Do people find you emotionally distant?

Do they say things like:

“I don’t know what you’re feeling.”
“You never let me in.”
“You seem far away.”

The truth is… many emotionally distant people feel a lot. They just don’t show it.

Some people learned very early that sharing feelings wasn’t safe. So they learned to keep them inside.

If I don’t need anyone… I can’t be disappointed.
If I don’t depend on anyone… I can’t be hurt.

Or perhaps you grew up in a family where emotions were rarely talked about. There was little emotional language. Little emotional expression.

So you never learned what emotions looked like. Or how to talk about them. Or how to share them with others.

It’s like growing up underwater.
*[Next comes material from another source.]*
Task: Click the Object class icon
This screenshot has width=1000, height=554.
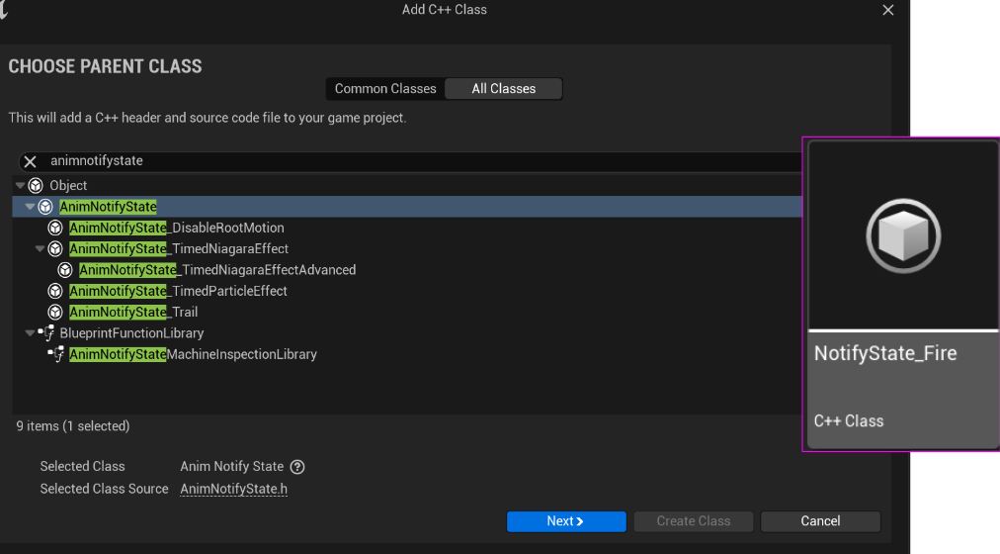Action: (36, 186)
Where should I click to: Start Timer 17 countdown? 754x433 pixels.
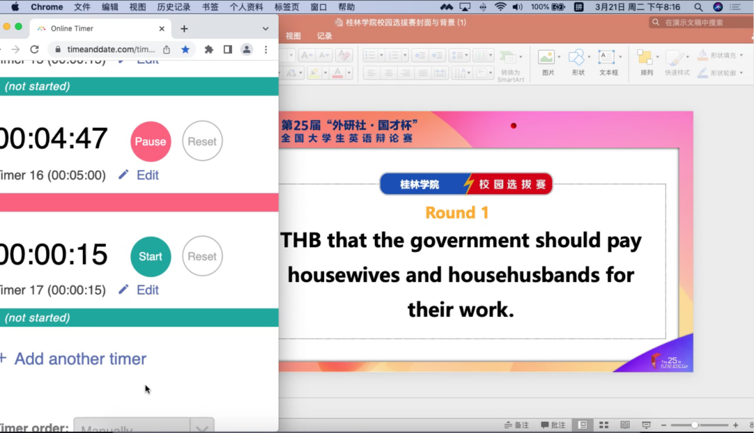point(150,256)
And then finding yourself in a relationship where someone expects you to breathe air.

Healing isn’t about becoming someone different. It’s about learning a language nobody taught you.


One of the reasons I love working with avoidantly attached people is because they are so often misunderstood.

People assume they don’t care. That they’re emotionally unavailable. That they don’t want connection.

But in my experience, that is rarely true.

Many avoidant people care and feel deeply. They long for connection just as much as anyone else. The difference is that they often didn’t grow up learning the language of emotions.

In some families, emotions were welcomed, talked about, and shared. In others, they were ignored, minimised, judged, or simply absent.

So rather than learning how to express feelings, ask for support, or lean into connection, many people learned to rely on themselves. Not because they wanted to be alone, but because it felt safer.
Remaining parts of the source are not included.